I was sitting in a dim-lit bar on Fifth Street, the kind of place where the neon buzzed louder than the conversations. The bartender, Joe or Jim—names didn’t stick anymore—slid a whiskey across the sticky counter. I nodded, tossed a crumpled bill beside the glass.
“Big plans tonight?” he asked.
“I go home later,” I said.
He grunted, moved down the bar to refill someone else’s poison. It wasn’t until I felt the burn of the whiskey that I realized what I’d said. “I go home later,” not “I’ll go home later.” The future tense had slipped away like the last train at midnight.

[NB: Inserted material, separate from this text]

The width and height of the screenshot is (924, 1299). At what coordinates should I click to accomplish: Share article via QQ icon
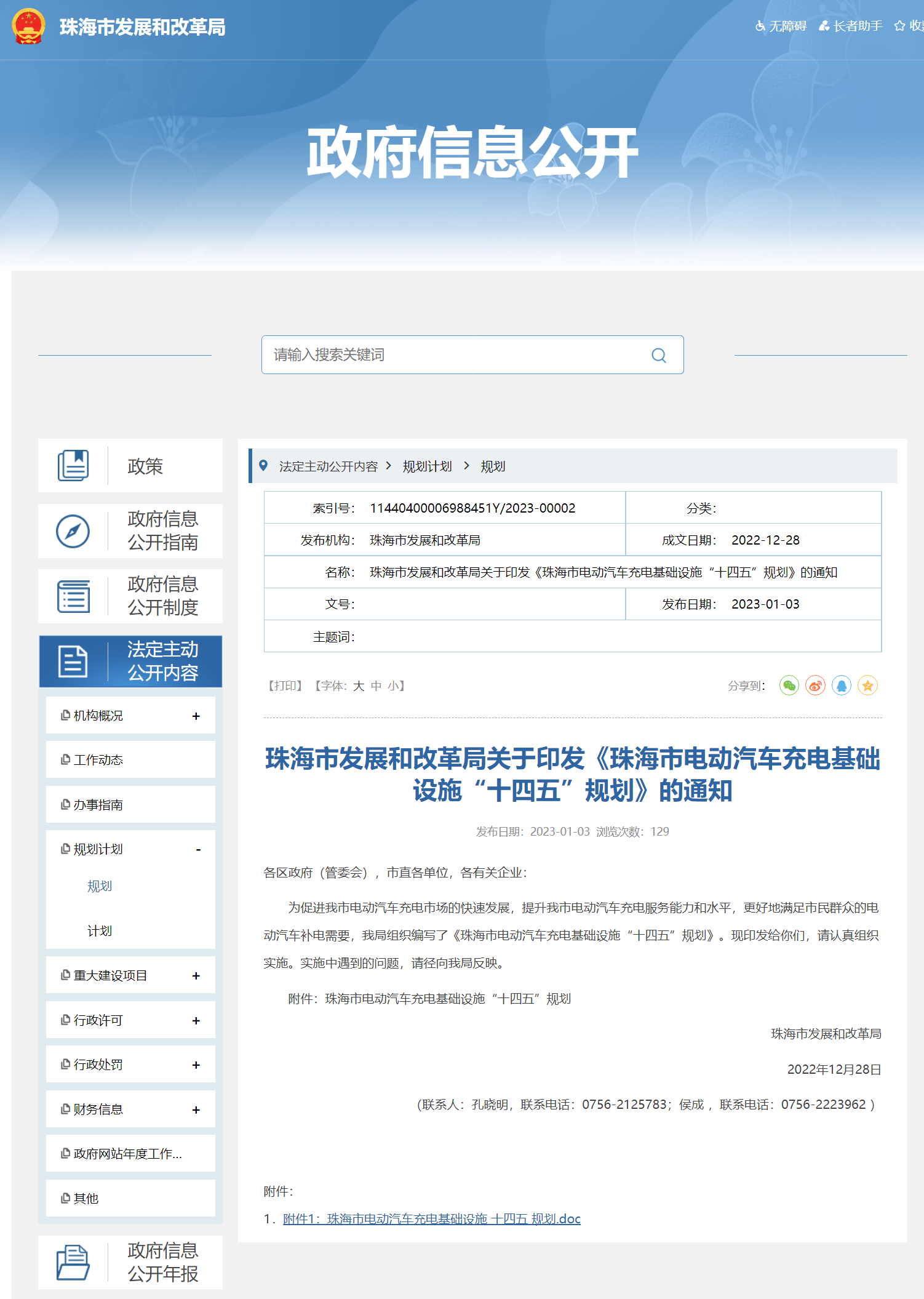point(841,685)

I looked around the bar. People hunched over their drinks, eyes glazed, mouths moving in sync with the tired music from a jukebox that hadn’t been updated in decades. Snippets of conversations floated through the stale air.
“She calls me tomorrow,” a man muttered into his beer.
“We meet at the corner,” a woman whispered to her friend, lipstick smudged, hope fading.
No one spoke of the future like it was something real. It was all present tense, as if tomorrow was just a rumor they’d heard once but didn’t quite believe.
Outside, the city breathed its usual smoggy sigh. I lit a cigarette, the smoke curling upward, disappearing into the night. Streets were littered with yesterday’s news, headlines blaring catastrophes that no one remembered. A stray dog sniffed at a trash can, finding nothing, moving on.
I walked aimlessly, the sidewalk cracks guiding me nowhere. Billboards flashed ads for products promising instant gratification. “Get it now,” they screamed. No one sold futures anymore; the warranties had all expired.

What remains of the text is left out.